LaPharisienne Thu 28-Jan-16 19:56:33

I've had this operation three times. You shouldn't worry at all - the last thing you'll remember is chatting to the anaesthetist and then you'll wake up feeling a bit dopy, but often you can go home the same day or the next. After the first time I didn't think twice about the process - it's really unexciting.

Better to know what's going on and get it sorted.

LaPharisienne Thu 28-Jan-16 19:58:01

I should say also you'll hardly know you've had anything done - laps are done by keyhole normally and I'm sure the impact is so much less than something big like a caesarean.

VoldysGoneMouldy Thu 28-Jan-16 20:01:40

I had a lapraoscopy where adhesions were burnt away. I was under for about half hour, if that. The pain was gone when I was awake, and recovering from the OP - I had a toddler at the time, it was my second lap. - was absolutely fine.

I have severe anxiety, and was sobbing when they put me under the first time, slightly (only slightly!) calmer the next time, and it was worth it completely.

mineofuselessinformation Thu 28-Jan-16 20:02:14

I totally get the fear thing.
To put it into perspective though, I've had over ten general anaesthetics (I've lost count!) and I'm still here to tell the tale. The care before, during and after an operation are now much better than they used to be.
Ultimately, the decision is yours, but knowing there's a potential problem with another pregnancy, but wanting to have another baby, would make the very small risk worth it for me.

YellowDinosaur Thu 28-Jan-16 20:02:38

I'm a general surgeon.
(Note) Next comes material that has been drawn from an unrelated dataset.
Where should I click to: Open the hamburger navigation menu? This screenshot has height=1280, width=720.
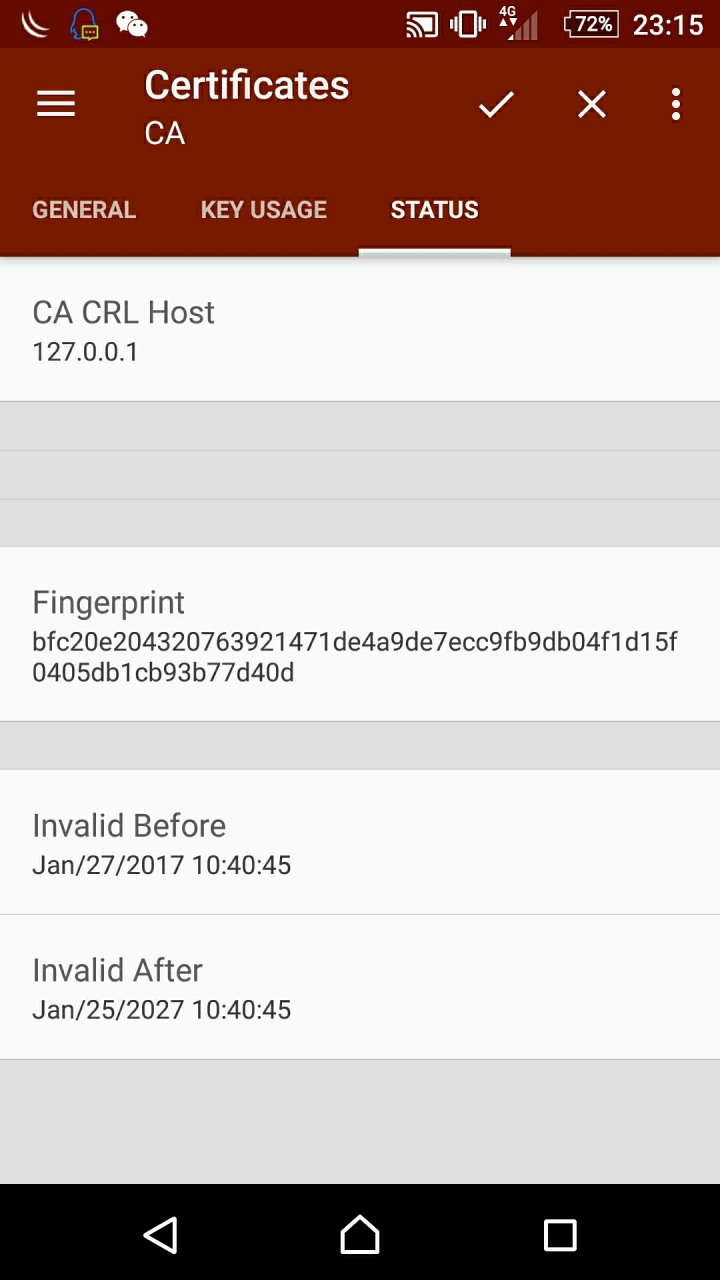click(56, 104)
Sometimes we see patients like chickieduck's mum who have their bowel blocked because of adhesions. In addition, if you are fit and well the risks of a general anaesthetic for a procedure like they're proposing are extremely small.

However, more surgery risks more adhesions so it's not as simple as saying have it to deal with them just in case you're someone who might develop significant problems later. It's not a given that adhesions equals a serious problem later, many people have surgery with no such complications.
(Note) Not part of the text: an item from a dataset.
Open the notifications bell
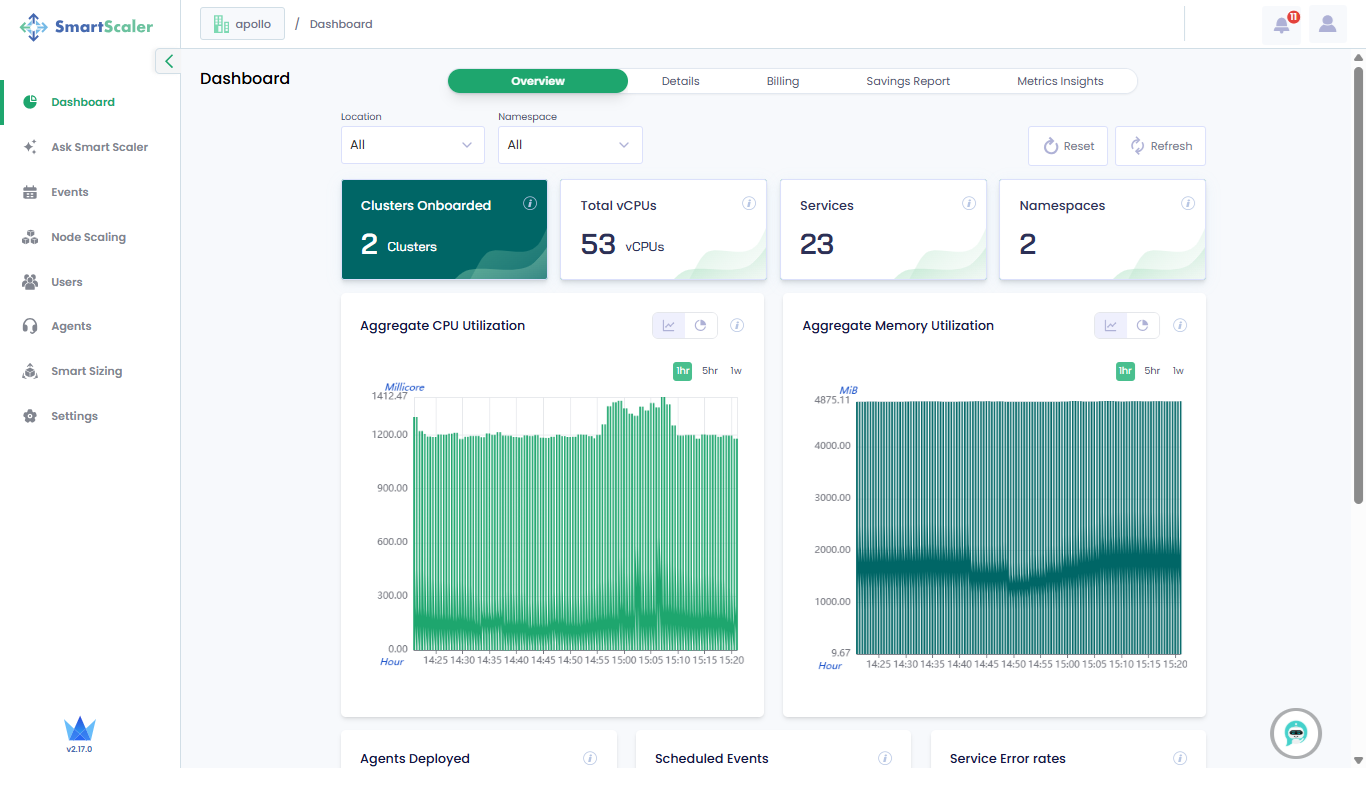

I think you need to go back and see your consultant to talk about alternative options and to find out exactly why they want to do the surgery. If it is primarily to rule out something more serious and there isn't another way to do that, and there is the side benefit of being able to deal with adhesions while there, then that's probably sensible.

On the other hand, if they don't think there is anything else going on, and the surgery is just to divide adhesions that are causing symptoms you'd be happy to live with, I think not having the surgery is a reasonable option.

But none of us can tell you what to do. Which is why if you're unsure you need to see your consultant again.